IndexError for .merge files containing more than 512 EDUs
Closed this issue · 2 comments
When running extract_tree.py to extract the RST trees, the following IndexError is obtained for input .merge files with more than 512 EDUs.
Traceback (most recent call last):
File "/usr/local/python/2.7.12-gcc5/lib/python2.7/multiprocessing/process.py", line 258, in _bootstrap
self.run()
File "/usr/local/python/2.7.12-gcc5/lib/python2.7/multiprocessing/process.py", line 114, in run
self._target(*self._args, **self._kwargs)
File "extract_tree.py", line 115, in run_thread
tree = rst.get_subtree(rst_data)[0]
File "RSTExtractor/rst_model.py", line 86, in get_subtree
results = self.network.decode(encoder_output, [], [], len_edus)
File "RSTExtractor/NeuralRST/models/architecture.py", line 312, in decode
self.move(predicted_actions)
File "RSTExtractor/NeuralRST/models/architecture.py", line 262, in move
next_state = self.batch_states[idx][step + 1]

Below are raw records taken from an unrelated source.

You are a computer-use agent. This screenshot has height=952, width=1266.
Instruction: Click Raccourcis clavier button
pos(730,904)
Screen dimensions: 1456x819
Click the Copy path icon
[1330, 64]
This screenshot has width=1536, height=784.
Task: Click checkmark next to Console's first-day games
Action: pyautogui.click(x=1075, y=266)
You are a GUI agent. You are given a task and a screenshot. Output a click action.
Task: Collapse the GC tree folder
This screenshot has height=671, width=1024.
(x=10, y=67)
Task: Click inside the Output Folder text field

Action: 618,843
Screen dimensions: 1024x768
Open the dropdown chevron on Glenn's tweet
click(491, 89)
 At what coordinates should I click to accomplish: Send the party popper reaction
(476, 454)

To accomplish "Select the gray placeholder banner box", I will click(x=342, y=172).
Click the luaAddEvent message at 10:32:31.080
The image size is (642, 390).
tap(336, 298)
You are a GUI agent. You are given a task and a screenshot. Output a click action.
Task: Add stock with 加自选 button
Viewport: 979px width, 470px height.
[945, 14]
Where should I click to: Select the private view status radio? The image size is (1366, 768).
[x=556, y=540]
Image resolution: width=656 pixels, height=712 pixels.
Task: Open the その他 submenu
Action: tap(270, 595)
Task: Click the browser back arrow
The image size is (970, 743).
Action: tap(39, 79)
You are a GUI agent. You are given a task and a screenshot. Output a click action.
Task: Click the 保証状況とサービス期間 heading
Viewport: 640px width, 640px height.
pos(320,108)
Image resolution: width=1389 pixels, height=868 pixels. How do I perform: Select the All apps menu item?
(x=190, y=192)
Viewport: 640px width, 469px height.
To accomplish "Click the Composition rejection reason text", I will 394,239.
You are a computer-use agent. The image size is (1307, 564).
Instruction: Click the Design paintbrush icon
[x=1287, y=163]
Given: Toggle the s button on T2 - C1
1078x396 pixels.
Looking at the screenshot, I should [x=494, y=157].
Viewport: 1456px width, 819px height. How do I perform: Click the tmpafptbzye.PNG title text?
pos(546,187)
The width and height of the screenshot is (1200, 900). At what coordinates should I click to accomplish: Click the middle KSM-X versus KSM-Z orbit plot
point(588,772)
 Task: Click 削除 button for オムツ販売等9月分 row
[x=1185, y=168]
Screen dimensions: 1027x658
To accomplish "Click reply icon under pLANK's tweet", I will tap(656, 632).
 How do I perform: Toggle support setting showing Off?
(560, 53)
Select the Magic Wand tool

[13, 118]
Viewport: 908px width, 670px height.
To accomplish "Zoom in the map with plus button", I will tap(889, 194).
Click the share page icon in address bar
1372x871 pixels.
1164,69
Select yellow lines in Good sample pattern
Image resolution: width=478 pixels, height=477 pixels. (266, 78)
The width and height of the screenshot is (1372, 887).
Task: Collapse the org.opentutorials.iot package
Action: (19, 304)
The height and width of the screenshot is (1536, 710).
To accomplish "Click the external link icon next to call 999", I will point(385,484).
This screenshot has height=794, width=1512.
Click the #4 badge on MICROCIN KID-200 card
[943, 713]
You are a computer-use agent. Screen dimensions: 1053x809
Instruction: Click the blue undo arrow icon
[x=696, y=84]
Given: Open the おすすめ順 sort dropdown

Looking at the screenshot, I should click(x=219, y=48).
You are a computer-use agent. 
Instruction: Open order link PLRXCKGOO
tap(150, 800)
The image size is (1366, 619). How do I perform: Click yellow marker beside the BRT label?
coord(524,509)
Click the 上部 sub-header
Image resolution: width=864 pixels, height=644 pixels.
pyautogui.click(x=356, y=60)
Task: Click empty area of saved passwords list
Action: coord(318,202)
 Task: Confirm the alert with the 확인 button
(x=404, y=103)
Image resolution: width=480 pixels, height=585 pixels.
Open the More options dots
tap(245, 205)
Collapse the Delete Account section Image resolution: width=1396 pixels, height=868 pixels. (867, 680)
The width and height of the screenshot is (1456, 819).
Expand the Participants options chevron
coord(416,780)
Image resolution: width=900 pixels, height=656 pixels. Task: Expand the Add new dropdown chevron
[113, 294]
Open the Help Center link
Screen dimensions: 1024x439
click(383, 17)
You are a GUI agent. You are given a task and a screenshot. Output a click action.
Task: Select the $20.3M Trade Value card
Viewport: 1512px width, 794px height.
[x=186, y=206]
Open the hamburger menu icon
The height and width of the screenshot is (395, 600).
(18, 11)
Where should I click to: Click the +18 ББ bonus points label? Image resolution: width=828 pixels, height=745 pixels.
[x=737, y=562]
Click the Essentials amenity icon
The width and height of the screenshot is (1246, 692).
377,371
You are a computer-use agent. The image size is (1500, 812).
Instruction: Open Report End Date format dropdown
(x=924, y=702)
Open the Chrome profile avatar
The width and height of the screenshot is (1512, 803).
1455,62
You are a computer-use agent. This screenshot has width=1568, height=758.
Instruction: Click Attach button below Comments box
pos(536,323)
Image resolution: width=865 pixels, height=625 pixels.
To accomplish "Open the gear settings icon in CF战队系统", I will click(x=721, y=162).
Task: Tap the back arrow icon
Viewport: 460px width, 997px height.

IndexError: list index out of range
The reason for this is that the size of a batch_state is initialised to 1024 in NeuralRST/models/architecture.py. May I know if there was a reasoning for this choice? I was able to fix the issue by increasing the number of states per batch depending on len_edus
in MainArchitecture.decode
, but it would be good to confirm. Thanks!
Hi kay-wong,
Ah yes that should fix the issue. There is no particular reason to set it to 1024. I follow the original implementation https://github.com/yunan4nlp/NNDisParser where they use 1024 as well.
When I train and use the RST Parser, 1024 size is more than enough.
Regards, Fajri
Hi Fajri,
Great, thanks for confirming!